I’ve been doing quite a good job of screening out stocks-are-up-stocks-are-down noise of late, which is a good thing, but allow me a small relapse in response to Jim Surowiecki, who talks today about what happened to Citigroup stock this afternoon.
I want to make an obvious point that for some reason really hit home to me today, which is that people’s decisions to buy and sell stocks, and particularly when they decide to buy and sell, are downright peculiar. Let’s take Citigroup, which was down fourteen per cent on the day (oh, is that all?). It got as high as $14.68, but it traded for most of the day between $13.50 and $14 a share. And during that time, the vast majority of Citigroup shareholders could have sold their shares and gotten a price between $13.50 and $14. (I told you this was obvious.) Yet there were literally millions of shares which were not sold at that price that were instead sold, late in the day, for significantly less. People (or programs) that weren’t interested in selling Citigroup shares at $13.50, later decided that they did want to sell them at $12.75, even though, at the lower price, Citigroup’s valuation was more reasonable, its dividend yield was higher, and its upside reward was obviously greater. Usually, in markets, when prices fall, demand rises. But in the stock market, particularly on days like today, lower prices actually lower demand.
This is all exactly right. But I’m not sure that Jim’s example was a particularly good one, for two reasons.
Firstly, Citigroup, like all banks, is a confidence game. What’s more, its balance sheet is opaque enough that no one really knows for sure whether it’s solvent or not. (The good news is that it’s too big to fail, but that doesn’t protect shareholders, only bondholders.) And so the Citi share price is an important driver of the Citi share price, in that it is a good proxy for the degree of confidence that the market has in the bank.
Citi’s been insolvent before, during the LDC debt crisis; it had the luxury, then, of working out those problems over a period of years without having to mark its bad loans to market. But now, in the wake of multiple bank failures, everybody’s much more jittery, and would have much more confidence in Citigroup if only it started trading at something near its book value of $18.10 per share. (It’s bad enough that book value has fallen so far, from $25.45 a year earlier.)
When a bank trades substantially below book value, it’s a sign that the market doesn’t trust the bank’s marks, or anticipates very large future losses, and possibly some kind of forced liquidation. And as we’ve all seen, the mere anticipation of a forced liquidation, in this market, can be enough to bring one about. Citi is trading in distressed territory, and that means investors are quite rationally liable to exit at any sign of severe market jitters.
And secondly, Citi’s balance sheet hasn’t shrunk much over this crisis, partly because the bank had to take on board its SIVs. In other words, Citi is still more or less the same size, with about $2 trillion of assets, as it was a year ago, when its shares were $20 more expensive.

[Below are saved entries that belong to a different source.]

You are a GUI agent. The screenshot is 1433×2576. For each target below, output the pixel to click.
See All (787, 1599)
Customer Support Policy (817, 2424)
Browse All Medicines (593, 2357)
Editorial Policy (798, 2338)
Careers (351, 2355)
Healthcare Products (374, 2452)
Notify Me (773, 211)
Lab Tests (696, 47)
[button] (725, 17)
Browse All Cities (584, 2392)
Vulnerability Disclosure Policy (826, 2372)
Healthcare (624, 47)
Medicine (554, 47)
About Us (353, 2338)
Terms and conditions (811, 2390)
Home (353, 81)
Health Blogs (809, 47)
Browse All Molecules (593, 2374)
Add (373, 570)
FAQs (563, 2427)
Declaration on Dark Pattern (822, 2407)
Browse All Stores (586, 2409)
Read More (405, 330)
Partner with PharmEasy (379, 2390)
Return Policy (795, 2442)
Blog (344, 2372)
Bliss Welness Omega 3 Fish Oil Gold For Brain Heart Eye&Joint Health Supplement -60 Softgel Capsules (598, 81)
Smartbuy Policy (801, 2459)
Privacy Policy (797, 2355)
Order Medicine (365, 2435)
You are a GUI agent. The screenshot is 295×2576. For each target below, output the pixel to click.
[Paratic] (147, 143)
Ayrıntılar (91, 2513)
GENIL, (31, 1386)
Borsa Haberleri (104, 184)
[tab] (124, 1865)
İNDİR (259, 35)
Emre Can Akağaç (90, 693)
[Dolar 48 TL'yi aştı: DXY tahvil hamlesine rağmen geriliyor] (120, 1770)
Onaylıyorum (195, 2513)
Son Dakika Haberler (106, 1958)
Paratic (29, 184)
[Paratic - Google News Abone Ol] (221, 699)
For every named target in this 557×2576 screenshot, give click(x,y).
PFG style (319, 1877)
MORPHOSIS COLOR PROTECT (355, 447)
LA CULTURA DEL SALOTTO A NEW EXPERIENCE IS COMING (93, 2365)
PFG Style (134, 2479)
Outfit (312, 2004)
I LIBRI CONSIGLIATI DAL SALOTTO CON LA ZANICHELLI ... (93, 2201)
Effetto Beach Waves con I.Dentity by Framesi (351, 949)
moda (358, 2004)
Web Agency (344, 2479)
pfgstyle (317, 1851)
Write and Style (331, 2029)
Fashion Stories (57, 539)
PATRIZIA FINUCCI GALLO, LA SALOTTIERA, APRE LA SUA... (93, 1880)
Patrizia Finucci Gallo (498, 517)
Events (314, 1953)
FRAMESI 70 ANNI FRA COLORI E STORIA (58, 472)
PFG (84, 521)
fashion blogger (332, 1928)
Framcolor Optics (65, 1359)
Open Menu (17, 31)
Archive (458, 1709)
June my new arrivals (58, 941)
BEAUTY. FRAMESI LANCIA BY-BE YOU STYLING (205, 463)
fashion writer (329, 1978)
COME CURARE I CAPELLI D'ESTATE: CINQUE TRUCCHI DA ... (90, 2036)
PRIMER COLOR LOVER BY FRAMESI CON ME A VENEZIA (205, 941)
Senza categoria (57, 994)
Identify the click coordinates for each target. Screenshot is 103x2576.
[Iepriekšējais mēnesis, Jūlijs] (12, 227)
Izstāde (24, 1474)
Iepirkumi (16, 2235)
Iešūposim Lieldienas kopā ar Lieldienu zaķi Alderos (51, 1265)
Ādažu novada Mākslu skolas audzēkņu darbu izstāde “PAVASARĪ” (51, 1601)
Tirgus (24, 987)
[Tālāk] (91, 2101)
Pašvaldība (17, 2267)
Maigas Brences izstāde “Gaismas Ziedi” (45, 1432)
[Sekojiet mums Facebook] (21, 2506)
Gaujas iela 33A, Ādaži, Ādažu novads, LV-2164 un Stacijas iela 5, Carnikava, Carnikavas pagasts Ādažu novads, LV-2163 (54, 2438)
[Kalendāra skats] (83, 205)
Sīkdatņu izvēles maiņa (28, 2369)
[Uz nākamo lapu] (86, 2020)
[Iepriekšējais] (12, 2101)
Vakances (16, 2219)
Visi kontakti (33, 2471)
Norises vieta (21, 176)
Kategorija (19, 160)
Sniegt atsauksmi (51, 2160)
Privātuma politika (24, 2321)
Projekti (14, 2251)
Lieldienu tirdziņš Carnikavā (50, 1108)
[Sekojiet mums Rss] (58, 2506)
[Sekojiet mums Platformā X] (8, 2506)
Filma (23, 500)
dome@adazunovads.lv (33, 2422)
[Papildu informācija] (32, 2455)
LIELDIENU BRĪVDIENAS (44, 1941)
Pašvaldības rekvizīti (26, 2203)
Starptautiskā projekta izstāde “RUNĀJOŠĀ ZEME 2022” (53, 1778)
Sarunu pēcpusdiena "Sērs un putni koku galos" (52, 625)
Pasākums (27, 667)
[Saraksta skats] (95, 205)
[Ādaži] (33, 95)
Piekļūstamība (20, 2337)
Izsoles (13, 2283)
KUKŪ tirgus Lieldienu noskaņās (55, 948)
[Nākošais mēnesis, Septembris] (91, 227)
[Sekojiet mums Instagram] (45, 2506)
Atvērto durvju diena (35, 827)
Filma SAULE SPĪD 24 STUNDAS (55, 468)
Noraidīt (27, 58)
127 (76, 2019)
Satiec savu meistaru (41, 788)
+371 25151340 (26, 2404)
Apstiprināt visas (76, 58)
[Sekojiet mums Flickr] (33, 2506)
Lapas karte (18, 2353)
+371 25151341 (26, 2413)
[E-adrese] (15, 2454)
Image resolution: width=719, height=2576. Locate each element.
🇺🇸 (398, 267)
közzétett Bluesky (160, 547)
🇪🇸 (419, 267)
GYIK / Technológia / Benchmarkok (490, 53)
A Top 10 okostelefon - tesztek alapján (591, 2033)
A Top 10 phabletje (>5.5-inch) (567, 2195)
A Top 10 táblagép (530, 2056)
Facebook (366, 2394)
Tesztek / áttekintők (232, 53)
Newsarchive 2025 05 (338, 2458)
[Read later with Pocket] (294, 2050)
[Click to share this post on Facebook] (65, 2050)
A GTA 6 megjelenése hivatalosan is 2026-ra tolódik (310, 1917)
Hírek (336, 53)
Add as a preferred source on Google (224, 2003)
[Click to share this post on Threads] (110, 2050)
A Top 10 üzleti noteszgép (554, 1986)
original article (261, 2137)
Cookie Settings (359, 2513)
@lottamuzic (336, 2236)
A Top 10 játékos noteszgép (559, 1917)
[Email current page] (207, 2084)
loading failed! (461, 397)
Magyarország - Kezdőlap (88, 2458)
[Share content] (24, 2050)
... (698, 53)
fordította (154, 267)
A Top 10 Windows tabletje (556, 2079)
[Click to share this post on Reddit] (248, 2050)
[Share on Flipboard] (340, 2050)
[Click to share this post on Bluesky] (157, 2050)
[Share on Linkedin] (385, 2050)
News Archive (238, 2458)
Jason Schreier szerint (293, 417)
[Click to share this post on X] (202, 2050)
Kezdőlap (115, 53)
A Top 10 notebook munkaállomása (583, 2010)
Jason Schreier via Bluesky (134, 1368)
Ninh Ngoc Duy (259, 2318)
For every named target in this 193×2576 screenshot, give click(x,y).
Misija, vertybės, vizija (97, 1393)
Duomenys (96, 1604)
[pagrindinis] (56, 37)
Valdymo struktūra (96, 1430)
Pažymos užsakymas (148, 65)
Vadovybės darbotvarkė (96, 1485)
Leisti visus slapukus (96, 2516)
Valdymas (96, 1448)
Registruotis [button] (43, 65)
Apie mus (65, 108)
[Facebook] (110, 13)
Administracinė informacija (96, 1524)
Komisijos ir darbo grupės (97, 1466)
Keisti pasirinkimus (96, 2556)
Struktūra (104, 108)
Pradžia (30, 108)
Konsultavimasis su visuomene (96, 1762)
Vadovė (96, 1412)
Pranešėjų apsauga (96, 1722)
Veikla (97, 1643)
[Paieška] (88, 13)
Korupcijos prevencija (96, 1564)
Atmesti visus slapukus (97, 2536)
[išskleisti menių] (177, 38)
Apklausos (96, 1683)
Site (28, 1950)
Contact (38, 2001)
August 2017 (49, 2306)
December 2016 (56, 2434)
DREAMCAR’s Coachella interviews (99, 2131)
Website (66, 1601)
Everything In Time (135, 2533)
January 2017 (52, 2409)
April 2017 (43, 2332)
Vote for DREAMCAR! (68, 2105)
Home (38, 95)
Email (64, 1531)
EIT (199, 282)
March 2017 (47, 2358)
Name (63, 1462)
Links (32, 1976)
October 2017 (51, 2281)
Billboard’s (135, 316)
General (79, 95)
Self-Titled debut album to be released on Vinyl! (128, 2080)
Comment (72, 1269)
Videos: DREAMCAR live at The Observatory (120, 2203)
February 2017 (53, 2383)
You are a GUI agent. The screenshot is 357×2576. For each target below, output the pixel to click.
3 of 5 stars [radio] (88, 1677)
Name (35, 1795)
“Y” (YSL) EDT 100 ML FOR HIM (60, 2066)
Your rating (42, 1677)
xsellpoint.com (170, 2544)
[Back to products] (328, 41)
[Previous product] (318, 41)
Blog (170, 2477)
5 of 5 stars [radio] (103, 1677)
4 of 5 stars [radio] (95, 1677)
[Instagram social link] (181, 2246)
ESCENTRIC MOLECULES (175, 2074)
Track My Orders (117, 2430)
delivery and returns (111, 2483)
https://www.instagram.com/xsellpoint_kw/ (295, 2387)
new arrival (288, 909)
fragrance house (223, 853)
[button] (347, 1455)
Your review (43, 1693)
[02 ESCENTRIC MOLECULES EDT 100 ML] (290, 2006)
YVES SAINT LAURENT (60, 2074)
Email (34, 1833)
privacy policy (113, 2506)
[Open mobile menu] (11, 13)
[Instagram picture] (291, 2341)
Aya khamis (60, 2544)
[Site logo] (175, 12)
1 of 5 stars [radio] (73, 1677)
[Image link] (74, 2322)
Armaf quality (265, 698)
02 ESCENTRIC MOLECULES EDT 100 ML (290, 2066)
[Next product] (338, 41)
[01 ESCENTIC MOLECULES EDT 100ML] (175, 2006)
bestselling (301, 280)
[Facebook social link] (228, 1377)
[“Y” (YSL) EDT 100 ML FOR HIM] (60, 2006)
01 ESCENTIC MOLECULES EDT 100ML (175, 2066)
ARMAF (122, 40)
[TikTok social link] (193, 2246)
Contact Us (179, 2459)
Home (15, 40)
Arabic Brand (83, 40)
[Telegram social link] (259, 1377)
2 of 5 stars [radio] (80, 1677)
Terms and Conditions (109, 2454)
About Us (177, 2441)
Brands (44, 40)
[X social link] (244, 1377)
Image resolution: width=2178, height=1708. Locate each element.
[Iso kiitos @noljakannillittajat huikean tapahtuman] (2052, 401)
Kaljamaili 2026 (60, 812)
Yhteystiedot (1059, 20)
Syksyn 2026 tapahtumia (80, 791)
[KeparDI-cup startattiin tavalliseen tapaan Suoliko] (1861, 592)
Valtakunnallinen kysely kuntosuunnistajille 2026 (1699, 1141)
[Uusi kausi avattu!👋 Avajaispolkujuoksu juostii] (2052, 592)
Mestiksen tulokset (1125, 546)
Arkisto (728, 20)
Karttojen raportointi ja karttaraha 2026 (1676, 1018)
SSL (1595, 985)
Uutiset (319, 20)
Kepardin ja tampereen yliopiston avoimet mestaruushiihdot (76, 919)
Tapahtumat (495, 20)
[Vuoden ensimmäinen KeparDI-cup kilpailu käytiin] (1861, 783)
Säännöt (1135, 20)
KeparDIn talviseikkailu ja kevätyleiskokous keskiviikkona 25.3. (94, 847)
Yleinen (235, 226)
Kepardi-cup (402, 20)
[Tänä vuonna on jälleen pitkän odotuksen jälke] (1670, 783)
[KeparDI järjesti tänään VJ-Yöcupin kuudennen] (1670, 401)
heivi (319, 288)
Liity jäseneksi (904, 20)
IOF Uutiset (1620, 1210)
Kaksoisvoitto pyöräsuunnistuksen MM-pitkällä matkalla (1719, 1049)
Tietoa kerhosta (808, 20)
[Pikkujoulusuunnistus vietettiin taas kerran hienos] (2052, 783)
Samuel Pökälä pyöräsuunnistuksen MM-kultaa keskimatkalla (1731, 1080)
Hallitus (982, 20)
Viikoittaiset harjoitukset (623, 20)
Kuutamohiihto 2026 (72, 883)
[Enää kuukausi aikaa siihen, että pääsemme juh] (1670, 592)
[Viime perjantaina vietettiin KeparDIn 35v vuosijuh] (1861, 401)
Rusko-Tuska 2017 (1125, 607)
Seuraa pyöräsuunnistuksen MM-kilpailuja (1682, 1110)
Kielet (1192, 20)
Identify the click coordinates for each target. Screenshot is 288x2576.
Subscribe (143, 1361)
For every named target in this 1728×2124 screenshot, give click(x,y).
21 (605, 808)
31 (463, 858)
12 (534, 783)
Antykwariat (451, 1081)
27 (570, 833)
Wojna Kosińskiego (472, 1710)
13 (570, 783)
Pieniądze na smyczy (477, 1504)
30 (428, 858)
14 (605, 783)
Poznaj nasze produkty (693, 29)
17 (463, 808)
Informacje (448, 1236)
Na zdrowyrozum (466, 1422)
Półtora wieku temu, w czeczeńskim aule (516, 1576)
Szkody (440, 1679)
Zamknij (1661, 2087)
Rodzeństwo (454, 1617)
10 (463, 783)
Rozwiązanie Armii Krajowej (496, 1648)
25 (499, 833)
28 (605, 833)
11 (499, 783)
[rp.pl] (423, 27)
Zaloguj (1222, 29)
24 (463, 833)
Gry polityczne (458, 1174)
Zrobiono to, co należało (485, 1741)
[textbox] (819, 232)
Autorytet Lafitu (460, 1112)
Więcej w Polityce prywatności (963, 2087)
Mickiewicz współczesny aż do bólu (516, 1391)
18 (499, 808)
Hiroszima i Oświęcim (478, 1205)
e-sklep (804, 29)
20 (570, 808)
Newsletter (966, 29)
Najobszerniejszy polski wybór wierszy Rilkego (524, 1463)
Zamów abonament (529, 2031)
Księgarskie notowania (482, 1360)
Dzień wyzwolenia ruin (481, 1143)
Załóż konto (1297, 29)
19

Today, Citi’s stock price ranged between $12.48 and $14.60 per share — a difference of $2.12, or 17% of the lowest price. That’s a much bigger percentage amount than it is a dollar amount. If Citi, a year ago, had a day when it ranged between $32.48 and $34.60 per share, the dollar amount would have been exactly the same, and the move in market capitalization would have been exactly the same, on a bank of pretty much the same size. But the percentage move in the share price would have been not 17% but 6.5%.
To put it a different way, it’s impossible to value any company the size of Citi to within 75 cents per share. When Citi was trading at over $30, a fall of 75 cents was not such a big deal; today, however, it looks much more important, just because the denominator has come down so far. But the truth is a that a move from $13.50 to $12.75 shouldn’t mean much more than a move from $33.50 to $32.75. A $1 move in the share price corresponds to a change of $5.5 billion in market capitalization, or just one quarter of one percent of Citigroup’s asset base. It’s small, even if in percentage terms it looks big. That’s why leverage is so dangerous.